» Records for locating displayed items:
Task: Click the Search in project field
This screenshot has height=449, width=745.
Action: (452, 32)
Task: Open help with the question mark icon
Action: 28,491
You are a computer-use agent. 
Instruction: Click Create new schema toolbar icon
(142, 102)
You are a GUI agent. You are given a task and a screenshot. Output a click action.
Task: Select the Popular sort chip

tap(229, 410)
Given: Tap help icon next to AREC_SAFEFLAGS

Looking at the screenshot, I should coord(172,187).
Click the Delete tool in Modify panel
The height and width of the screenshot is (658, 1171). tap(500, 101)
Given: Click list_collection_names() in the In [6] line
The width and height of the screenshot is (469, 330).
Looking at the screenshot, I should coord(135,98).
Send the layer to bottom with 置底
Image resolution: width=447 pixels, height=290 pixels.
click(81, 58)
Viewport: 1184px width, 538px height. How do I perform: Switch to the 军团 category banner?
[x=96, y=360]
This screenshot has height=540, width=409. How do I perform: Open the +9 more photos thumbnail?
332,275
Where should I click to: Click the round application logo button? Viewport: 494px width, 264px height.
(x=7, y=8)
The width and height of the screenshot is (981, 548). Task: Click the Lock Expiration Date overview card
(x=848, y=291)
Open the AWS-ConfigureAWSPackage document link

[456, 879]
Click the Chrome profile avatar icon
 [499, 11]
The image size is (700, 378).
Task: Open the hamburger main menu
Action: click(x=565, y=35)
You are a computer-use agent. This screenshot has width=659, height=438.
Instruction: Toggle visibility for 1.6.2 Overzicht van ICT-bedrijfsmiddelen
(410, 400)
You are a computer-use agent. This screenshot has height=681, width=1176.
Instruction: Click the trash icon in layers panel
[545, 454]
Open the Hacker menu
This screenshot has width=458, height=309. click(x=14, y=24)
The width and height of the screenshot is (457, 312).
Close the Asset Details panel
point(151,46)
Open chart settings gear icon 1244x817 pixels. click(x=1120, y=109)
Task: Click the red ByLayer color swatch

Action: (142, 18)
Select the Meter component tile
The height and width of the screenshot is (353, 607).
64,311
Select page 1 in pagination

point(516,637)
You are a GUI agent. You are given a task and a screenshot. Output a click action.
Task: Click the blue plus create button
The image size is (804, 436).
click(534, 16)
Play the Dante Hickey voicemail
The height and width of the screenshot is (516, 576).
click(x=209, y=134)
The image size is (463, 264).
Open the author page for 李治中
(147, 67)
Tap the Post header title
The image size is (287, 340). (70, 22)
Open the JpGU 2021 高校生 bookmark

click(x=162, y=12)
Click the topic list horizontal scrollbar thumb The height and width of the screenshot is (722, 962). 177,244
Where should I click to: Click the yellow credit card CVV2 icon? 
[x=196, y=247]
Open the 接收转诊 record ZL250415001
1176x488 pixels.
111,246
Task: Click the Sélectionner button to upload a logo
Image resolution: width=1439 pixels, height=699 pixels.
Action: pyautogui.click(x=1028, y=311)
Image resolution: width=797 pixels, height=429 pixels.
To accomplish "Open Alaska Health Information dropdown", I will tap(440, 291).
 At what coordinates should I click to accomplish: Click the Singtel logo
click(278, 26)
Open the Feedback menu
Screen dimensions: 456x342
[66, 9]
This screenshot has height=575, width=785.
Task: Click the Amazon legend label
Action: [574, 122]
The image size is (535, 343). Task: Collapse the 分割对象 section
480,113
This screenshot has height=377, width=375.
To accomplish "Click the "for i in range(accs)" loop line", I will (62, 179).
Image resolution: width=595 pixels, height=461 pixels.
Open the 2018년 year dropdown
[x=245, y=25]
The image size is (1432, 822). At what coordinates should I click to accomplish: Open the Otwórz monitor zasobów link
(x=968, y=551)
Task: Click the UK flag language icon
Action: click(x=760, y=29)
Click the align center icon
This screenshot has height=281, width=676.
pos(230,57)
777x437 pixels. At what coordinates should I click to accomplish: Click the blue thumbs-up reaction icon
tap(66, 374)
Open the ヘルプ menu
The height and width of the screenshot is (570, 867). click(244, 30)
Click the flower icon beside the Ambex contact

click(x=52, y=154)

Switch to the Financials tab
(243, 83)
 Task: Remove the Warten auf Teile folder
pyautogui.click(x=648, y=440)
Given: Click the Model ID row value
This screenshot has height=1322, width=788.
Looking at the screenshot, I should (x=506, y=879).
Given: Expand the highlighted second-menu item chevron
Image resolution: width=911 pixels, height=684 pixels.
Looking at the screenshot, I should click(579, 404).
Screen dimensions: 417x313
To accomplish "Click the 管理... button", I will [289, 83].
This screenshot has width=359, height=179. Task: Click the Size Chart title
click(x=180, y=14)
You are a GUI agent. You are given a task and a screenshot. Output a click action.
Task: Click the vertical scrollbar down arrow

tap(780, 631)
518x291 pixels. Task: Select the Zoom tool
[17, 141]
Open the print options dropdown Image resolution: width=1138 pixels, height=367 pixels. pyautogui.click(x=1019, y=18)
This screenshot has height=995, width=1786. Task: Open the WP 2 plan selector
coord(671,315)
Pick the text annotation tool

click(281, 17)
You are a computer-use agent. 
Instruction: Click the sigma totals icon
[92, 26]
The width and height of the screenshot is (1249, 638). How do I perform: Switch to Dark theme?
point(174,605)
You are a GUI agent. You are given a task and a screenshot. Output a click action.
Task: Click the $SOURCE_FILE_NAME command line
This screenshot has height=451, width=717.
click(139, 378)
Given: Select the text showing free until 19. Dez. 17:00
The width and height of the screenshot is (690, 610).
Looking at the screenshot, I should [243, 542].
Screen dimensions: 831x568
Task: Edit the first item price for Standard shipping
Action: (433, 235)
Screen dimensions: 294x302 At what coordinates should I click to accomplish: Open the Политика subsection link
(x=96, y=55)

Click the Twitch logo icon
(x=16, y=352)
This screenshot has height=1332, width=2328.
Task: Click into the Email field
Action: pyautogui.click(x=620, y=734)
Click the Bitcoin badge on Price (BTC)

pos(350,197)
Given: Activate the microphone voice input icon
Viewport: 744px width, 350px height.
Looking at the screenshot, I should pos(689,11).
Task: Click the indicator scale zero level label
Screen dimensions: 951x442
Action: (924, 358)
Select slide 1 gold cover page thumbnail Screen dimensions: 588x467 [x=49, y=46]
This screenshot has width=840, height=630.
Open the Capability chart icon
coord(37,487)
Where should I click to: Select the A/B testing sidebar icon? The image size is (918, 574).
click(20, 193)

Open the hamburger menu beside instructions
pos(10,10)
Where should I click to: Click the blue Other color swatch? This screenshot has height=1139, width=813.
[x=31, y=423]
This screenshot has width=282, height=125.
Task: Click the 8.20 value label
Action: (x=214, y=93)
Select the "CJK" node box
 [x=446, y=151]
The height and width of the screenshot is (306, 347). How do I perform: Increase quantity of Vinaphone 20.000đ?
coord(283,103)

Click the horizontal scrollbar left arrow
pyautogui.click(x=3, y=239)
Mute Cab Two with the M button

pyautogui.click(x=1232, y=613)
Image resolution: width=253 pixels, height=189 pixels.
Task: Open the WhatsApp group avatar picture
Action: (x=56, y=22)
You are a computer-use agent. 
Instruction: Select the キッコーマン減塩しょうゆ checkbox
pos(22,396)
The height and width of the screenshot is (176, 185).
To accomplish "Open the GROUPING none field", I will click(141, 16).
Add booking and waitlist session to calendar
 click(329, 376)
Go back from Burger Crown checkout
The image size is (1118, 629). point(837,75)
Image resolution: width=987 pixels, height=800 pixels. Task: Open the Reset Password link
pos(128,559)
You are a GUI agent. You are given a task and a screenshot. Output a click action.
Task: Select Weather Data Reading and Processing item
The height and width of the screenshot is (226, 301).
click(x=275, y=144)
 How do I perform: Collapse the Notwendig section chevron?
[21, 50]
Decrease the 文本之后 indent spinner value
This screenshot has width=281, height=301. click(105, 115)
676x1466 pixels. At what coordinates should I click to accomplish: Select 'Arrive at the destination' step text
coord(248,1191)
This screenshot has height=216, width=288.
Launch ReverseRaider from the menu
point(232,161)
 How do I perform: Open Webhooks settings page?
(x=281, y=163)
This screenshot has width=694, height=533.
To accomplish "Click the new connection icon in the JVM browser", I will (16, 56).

» EXERCISE INSTRUCTIONS:
Please give the lines from the line with "777x437 pixels. At" to the line with "Open the print" as a JSON list of strings, one string per line, leaving out blank lines.

» FULL RESPONSE:
[
  "777x437 pixels. At what coordinates should I click to accomplish: Click the blue thumbs-up reaction icon",
  "tap(66, 374)",
  "Open the ヘルプ menu",
  "The height and width of the screenshot is (570, 867). click(244, 30)",
  "Click the flower icon beside the Ambex contact",
  "click(x=52, y=154)",
  "Switch to the Financials tab",
  "(243, 83)",
  " Task: Remove the Warten auf Teile folder",
  "pyautogui.click(x=648, y=440)",
  "Given: Click the Model ID row value",
  "This screenshot has height=1322, width=788.",
  "Looking at the screenshot, I should (x=506, y=879).",
  "Given: Expand the highlighted second-menu item chevron",
  "Image resolution: width=911 pixels, height=684 pixels.",
  "Looking at the screenshot, I should click(579, 404).",
  "Screen dimensions: 417x313",
  "To accomplish \"Click the 管理... button\", I will [289, 83].",
  "This screenshot has width=359, height=179. Task: Click the Size Chart title",
  "click(x=180, y=14)",
  "You are a GUI agent. You are given a task and a screenshot. Output a click action.",
  "Task: Click the vertical scrollbar down arrow",
  "tap(780, 631)",
  "518x291 pixels. Task: Select the Zoom tool",
  "[17, 141]",
  "Open the print options dropdown Image resolution: width=1138 pixels, height=367 pixels. pyautogui.click(x=1019, y=18)"
]